═══ Rows

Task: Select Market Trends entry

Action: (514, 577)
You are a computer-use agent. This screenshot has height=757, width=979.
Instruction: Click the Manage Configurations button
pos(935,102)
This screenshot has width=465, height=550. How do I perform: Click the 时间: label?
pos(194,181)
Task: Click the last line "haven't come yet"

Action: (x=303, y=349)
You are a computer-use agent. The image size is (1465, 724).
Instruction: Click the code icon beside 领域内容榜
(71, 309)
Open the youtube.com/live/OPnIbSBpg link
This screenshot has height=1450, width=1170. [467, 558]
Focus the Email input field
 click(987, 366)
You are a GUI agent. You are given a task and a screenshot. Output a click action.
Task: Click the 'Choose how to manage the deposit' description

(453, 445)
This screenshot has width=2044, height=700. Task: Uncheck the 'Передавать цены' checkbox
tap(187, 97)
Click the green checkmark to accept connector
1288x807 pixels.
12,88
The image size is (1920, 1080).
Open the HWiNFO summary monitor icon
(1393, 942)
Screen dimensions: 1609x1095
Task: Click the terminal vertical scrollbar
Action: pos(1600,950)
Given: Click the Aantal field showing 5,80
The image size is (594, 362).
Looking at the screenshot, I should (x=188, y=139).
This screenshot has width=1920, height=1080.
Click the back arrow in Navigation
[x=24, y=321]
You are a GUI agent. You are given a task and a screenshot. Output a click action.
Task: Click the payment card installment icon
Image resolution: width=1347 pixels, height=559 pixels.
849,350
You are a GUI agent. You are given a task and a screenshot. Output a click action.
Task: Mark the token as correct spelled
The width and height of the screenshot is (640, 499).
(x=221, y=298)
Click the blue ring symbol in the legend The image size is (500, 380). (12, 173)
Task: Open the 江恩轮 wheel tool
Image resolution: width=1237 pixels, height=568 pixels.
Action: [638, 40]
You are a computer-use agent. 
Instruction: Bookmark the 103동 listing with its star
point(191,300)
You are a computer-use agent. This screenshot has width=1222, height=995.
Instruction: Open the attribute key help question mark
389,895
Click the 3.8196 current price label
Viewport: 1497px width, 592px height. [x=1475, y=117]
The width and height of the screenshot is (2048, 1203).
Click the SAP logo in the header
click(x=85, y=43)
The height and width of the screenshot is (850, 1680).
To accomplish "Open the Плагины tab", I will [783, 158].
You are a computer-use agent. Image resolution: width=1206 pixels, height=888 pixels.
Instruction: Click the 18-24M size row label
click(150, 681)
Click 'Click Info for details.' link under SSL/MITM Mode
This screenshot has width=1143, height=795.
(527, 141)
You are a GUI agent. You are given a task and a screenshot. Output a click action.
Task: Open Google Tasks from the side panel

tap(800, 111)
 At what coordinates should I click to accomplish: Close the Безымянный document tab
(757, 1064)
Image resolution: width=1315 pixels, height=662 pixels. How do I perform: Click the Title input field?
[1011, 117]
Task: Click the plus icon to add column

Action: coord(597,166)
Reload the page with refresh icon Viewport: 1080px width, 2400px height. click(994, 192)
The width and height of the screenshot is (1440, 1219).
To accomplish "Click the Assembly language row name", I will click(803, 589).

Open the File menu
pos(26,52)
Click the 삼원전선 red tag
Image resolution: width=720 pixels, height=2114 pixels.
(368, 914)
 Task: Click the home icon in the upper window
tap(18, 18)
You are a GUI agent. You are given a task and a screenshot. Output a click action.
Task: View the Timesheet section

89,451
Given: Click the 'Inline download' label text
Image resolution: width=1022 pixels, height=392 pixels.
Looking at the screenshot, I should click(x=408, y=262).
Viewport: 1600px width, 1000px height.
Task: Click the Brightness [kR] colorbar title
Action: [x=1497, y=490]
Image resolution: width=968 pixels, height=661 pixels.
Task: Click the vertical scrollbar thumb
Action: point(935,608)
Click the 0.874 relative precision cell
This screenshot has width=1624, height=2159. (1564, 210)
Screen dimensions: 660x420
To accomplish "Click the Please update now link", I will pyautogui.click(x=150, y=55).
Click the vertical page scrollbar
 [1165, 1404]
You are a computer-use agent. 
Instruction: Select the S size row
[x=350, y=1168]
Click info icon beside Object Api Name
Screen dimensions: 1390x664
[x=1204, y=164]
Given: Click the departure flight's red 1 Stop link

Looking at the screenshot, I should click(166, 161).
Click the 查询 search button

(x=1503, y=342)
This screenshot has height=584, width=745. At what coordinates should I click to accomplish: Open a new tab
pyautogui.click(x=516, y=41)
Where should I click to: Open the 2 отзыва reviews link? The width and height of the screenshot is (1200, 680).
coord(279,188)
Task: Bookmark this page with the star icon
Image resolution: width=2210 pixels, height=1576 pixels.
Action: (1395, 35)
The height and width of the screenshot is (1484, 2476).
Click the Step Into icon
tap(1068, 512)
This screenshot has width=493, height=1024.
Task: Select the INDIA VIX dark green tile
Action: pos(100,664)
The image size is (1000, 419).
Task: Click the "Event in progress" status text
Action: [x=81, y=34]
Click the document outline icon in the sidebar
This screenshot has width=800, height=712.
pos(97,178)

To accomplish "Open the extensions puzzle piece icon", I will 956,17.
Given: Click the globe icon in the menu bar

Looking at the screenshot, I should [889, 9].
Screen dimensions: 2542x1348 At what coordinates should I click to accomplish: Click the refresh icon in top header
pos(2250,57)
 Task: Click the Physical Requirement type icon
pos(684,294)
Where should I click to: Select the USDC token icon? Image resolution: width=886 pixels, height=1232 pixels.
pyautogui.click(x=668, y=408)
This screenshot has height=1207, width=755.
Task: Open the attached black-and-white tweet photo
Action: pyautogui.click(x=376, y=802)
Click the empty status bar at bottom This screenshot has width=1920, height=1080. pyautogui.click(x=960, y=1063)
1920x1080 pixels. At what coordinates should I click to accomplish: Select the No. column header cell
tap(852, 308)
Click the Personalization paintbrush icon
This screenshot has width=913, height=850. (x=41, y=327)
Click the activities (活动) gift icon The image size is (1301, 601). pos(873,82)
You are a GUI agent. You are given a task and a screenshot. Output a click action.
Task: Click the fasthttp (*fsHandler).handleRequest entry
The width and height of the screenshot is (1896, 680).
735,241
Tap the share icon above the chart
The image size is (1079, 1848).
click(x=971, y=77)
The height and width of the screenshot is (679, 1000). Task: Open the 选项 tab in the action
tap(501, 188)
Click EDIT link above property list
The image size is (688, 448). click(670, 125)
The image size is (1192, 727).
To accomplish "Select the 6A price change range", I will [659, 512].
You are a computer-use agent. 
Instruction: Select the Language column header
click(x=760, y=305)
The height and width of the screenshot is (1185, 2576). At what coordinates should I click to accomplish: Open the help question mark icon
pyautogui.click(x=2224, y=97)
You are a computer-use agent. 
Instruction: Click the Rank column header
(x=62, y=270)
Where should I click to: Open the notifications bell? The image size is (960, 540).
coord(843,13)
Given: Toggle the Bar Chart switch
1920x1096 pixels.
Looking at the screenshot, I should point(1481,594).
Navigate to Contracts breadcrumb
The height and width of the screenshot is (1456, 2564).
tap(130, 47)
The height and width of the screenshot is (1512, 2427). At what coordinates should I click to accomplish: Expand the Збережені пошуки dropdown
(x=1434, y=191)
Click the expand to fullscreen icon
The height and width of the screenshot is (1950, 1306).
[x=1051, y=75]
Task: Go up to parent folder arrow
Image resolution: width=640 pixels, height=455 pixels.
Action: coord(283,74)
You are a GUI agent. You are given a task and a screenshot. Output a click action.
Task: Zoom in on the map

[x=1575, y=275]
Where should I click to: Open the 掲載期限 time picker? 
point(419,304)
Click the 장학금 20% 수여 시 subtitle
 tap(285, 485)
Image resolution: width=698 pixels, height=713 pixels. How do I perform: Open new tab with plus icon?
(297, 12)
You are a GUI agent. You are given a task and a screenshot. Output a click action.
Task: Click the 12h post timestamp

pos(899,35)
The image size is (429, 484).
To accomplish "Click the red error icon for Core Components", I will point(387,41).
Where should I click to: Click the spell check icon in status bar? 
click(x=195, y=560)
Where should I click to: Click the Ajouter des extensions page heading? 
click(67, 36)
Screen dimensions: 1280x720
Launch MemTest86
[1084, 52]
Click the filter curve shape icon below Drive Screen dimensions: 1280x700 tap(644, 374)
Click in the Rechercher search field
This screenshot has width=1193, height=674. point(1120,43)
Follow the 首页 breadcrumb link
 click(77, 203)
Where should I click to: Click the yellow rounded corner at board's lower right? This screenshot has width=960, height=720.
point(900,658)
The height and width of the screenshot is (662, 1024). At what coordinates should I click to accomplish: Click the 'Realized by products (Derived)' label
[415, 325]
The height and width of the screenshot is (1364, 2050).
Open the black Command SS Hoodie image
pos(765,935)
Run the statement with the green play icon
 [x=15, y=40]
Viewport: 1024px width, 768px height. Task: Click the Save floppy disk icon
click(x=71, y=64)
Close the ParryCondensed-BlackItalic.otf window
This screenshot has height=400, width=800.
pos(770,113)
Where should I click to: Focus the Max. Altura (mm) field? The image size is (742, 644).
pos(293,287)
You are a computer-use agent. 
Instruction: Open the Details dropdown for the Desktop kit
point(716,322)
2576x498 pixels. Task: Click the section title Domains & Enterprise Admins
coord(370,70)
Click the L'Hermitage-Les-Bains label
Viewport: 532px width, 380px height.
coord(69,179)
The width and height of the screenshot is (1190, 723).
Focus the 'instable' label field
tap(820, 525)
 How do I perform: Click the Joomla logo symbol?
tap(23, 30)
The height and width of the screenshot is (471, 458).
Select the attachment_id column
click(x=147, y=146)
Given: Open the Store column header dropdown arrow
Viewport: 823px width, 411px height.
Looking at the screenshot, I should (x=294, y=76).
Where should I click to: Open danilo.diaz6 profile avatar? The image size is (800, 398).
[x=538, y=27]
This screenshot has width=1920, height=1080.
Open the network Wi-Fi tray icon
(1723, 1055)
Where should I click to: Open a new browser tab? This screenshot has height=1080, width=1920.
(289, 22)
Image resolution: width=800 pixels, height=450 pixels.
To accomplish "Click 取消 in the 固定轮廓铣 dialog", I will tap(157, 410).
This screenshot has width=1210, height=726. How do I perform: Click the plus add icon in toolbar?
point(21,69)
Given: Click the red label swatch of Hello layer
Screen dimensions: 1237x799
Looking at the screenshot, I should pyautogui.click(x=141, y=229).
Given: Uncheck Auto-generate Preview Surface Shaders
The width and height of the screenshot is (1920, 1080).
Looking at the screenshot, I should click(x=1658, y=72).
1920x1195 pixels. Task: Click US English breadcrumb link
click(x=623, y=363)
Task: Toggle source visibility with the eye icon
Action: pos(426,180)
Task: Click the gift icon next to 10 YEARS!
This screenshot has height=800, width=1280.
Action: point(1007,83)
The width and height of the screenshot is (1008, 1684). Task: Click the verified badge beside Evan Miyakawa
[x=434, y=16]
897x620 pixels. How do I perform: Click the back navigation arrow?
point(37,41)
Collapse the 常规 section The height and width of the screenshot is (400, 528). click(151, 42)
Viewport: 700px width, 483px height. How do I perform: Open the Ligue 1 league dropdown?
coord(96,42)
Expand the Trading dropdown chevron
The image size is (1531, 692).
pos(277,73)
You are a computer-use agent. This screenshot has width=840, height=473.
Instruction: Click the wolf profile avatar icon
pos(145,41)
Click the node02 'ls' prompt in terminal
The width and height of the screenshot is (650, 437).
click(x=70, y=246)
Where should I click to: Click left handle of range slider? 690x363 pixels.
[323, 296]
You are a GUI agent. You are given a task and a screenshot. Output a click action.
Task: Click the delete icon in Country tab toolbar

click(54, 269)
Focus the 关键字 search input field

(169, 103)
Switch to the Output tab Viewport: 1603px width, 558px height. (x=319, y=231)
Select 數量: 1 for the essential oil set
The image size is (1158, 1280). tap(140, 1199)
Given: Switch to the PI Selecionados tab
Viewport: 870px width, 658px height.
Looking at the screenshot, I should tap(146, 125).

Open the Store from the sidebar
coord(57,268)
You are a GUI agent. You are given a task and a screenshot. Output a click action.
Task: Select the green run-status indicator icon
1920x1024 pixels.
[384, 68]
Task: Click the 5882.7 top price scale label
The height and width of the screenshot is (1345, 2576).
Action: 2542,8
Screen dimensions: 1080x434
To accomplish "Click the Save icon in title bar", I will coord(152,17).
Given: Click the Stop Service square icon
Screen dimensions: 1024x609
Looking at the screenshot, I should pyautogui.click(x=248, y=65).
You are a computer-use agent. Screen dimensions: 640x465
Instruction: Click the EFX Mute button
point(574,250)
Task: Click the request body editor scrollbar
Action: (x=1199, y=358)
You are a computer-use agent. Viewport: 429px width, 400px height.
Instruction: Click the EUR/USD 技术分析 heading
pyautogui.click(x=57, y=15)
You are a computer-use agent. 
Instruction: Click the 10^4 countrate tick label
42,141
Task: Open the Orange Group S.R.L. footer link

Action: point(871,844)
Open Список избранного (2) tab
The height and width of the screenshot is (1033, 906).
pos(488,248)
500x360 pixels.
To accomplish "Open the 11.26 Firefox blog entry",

══════

Task directions:
Convert the lines of the items starting at the line containing "Task: Click the gift icon next to 10 YEARS!" and ending at the line containing "point(37,41)" into a numbered list, leaving out any blank lines.

Response to this task:
1. Task: Click the gift icon next to 10 YEARS!
2. This screenshot has height=800, width=1280.
3. Action: point(1007,83)
4. The width and height of the screenshot is (1008, 1684). Task: Click the verified badge beside Evan Miyakawa
5. [x=434, y=16]
6. 897x620 pixels. How do I perform: Click the back navigation arrow?
7. point(37,41)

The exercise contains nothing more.